If anyone is interested in the code I can make a dist and upload it to github. Since the SQL is Postgres only I don’t want to push it to the CPAN.

I was wondering how you design your base classes for DBIC result(set) classes. I think it’s a good idea both in terms of startup speed and ease of use to not use DBIx::Class as base of your result classes but use a custom one instead. The same applies for the resultset classes. Here is how I designed my DBIC classes:

Make sure you use load_namespacesin MySchema.pm!

Directory structure:

MySchema.pm
MySchema/
         Base/
              Result.pm
              ResultSet.pm
         Result/
                User.pm
         ResultSet/
                   User.pm

This has the advantage that the base classes in base are not being loaded. All classes in Result use MySchema::Base::Result as their base class. Classes in ResultSet use MySchema::Base::ResultSet respectively.

My current result base class looks like this:

package MySchema::Base::Result;
use strict;
use warnings;
use base 'DBIx::Class';
 
__PACKAGE__->load_components(qw(RandomColumns InflateColumn::FS TimeStamp Core));
 
__PACKAGE__->table('dummy');
 
__PACKAGE__->add_columns(
	id => {
      data_type => 'character',
      is_random => {size => 10, set => ['a'..'z','A'..'Z'], check => 1},
      size => 10,
    },
    created_on => {
        data_type => 'timestamp with time zone',
        set_on_create => 1,
        is_nullable => 1
    },
    updated_on => {
        data_type => 'timestamp with time zone',
        set_on_create => 1,
        set_on_update => 1,
        is_nullable => 1
    });
 
__PACKAGE__->set_primary_key('id');
 
 
sub sqlt_deploy_hook {
  my ($self, $sqlt_table) = @_;
  map { $sqlt_table->drop_constraint($_) if $_->type eq "FOREIGN KEY" } 
    $sqlt_table->get_constraints;
}
 
 
1;

So what is going on here?

First I use load_components to load all the components which are valuable to all of my result classes. Since I always use a random combination of characters for the primary key column id I load RandomColumns.

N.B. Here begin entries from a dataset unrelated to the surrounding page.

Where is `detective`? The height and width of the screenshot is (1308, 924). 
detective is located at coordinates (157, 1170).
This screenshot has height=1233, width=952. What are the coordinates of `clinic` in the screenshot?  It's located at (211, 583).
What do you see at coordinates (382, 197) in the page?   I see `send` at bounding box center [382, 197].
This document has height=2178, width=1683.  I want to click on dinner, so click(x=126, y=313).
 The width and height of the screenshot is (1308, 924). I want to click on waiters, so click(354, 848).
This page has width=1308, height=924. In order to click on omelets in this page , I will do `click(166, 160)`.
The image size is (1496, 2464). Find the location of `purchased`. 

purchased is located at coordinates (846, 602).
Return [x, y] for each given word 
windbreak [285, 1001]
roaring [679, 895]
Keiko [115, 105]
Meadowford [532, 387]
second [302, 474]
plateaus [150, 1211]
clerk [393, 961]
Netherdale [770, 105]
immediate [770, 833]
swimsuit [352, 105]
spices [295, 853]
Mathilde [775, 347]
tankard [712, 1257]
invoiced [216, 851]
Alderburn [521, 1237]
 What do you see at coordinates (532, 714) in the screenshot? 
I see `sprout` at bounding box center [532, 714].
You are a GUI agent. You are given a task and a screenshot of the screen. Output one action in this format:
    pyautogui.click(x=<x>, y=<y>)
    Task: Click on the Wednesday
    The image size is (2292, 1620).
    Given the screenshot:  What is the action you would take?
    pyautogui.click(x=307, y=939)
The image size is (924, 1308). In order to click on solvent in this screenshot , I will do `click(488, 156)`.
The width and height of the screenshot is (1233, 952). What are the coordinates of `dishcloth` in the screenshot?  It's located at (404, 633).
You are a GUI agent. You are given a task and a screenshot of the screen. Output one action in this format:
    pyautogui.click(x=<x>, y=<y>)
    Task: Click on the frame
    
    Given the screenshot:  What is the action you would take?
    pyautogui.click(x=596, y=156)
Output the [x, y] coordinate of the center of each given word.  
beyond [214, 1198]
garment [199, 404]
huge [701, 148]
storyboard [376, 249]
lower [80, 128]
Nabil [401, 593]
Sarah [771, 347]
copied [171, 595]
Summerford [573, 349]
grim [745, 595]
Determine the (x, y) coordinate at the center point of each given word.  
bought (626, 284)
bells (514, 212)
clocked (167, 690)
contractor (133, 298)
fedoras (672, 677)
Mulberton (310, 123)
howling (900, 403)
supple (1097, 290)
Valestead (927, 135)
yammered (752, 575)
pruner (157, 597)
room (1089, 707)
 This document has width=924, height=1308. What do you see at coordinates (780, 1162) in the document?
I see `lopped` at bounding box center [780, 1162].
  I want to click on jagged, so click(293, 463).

InflateColumn::FS makes sure that any BLOB is stored on the file system rather than in the database. TimeStamp can set columns to the current time on either update or create. It also loads InflateColumn::DateTime which is used to inflate any date or time columns to a DateTime object.

You need to define a table name, otherwise DBIC fails to compile. This table will never be created or seen in any of your result classes as long as you overwrite it in each class. So just name it dummy or something and you are good.

Next I create a couple of columns which should be avaiable on all result classes. My primary key is always called id so create that column for all my classes. To use the RandomColumns component you have to add that is_random line to the column definition. This will create a random 10-byte long string. Since I’m a little bit paranoid about collision I set the check parameter so the component checks before inserting a new row if a column with that id is already there. Although this is very unlikely because there are 52^10 combinations, quite a lot…

The created_on and updated_on columns use the features of TimeStamp to set the time when the record was created or updated respectively. timestamp with time zone is a PostgreSQL specific column. You might need to the correct data type of your dbms.

I use SQL::Translator, DBIx::Class::Schema::Versioned and a few lines of code to deploy and update my database schema. Foreign key constraints on the database slow things down and DBIC handles them anyway so I decided to drop them from the SQL::Translator output. this is done in the sqlt_deploy_hook method.